Sure, the company is expected to post record FFO/share this year. However, the $6.55 estimate for FY2023 implies a 10-year compound annual growth rate (CAGR) of 5.62% from 2013’s FFO/share of $4.61. That’s a very weak growth rate, in my view. Wall Street analysts expect this trend to persist, forecasting FFO/share growth in the mid-single digits in the coming years.

At the same time, the stock’s yield stands at a mere 4.26%. Let’s compare this with some other industry-leading retail REITs: Simon Property Group (NYSE:SPG) trades at a forward P/FFO of 11.8 (based on full-year 2023 estimates) and yields 5.3%. Realty Income (NYSE:O) trades at a forward P/FFO of 14.2 and yields 5.3% as well. NNN REIT (NYSE:NNN) trades at a forward P/FFO of 13.5 and yields 5.2%.

Clearly, investors have been willing to pay a premium for the stock due to its legendary status in the industry. However, this overvaluation, which also comes at the expense of a below-average yield, could suppress shareholder returns over the long run.

Furthermore, despite FRT’s extended track record of dividend growth, the pace of this growth has been disappointingly slow. Management has opted for conservative dividend hikes to maintain a healthy payout ratio and safely sustain annual dividend increases. Thus, the company’s five-year dividend CAGR has slowed dramatically in recent years, at just 1.5%. It’s notably below inflation rates, too.

Consequently, despite the reliability of FRT’s dividend growth, the relative weakness of the dividend in terms of the yield/dividend growth relationship raises concerns about its long-term attractiveness to shareholders.

Is FRT Stock a Buy, According to Analysts?

Checking Wall Street’s sentiment on the stock, Federal Realty currently boasts a Moderate Buy consensus rating based on four Buys and six Holds assigned in the past three months.

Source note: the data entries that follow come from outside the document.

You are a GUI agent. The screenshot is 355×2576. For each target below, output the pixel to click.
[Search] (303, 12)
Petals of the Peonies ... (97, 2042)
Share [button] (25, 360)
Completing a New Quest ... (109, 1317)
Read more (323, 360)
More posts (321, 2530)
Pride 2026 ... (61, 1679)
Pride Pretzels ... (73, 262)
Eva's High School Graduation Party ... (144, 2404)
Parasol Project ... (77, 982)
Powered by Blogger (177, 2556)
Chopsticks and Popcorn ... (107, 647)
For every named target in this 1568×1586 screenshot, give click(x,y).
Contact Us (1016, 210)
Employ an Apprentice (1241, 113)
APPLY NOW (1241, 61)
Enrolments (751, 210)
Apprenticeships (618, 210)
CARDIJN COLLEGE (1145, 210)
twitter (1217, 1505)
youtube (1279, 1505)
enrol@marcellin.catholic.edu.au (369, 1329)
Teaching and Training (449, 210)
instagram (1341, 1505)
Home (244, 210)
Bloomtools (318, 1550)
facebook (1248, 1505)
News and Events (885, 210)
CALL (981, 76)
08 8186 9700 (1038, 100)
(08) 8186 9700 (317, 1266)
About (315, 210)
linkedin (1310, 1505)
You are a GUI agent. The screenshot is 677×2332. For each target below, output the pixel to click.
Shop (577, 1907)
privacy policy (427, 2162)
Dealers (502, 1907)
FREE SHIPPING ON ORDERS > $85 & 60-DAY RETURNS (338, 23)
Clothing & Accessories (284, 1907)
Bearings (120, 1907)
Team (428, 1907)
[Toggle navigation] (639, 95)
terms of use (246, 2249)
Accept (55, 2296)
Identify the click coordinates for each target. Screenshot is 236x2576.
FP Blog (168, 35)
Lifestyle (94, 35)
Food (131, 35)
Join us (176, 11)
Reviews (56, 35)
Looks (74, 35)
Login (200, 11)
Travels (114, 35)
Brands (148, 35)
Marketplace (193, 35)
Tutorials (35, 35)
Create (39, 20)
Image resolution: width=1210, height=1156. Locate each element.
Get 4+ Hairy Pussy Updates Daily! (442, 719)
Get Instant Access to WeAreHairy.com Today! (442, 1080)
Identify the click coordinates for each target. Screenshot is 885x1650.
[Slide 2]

At $108.30, the average FRT stock forecast implies 5.9% upside potential.

The Takeaway

In conclusion, Federal Realty has undeniably earned its reputation as a dividend powerhouse, boasting an unrivaled track record of 56 consecutive years of increases. Its resilience during economic challenges, particularly during the COVID-19 pandemic, speaks to the strength of its property portfolio.

However, given the stock’s premium valuation, unimpressive dividend growth pace, and the availability of more attractive options in the retail REIT sector, including some of the other names I mentioned, I hold a neutral stance on FRT.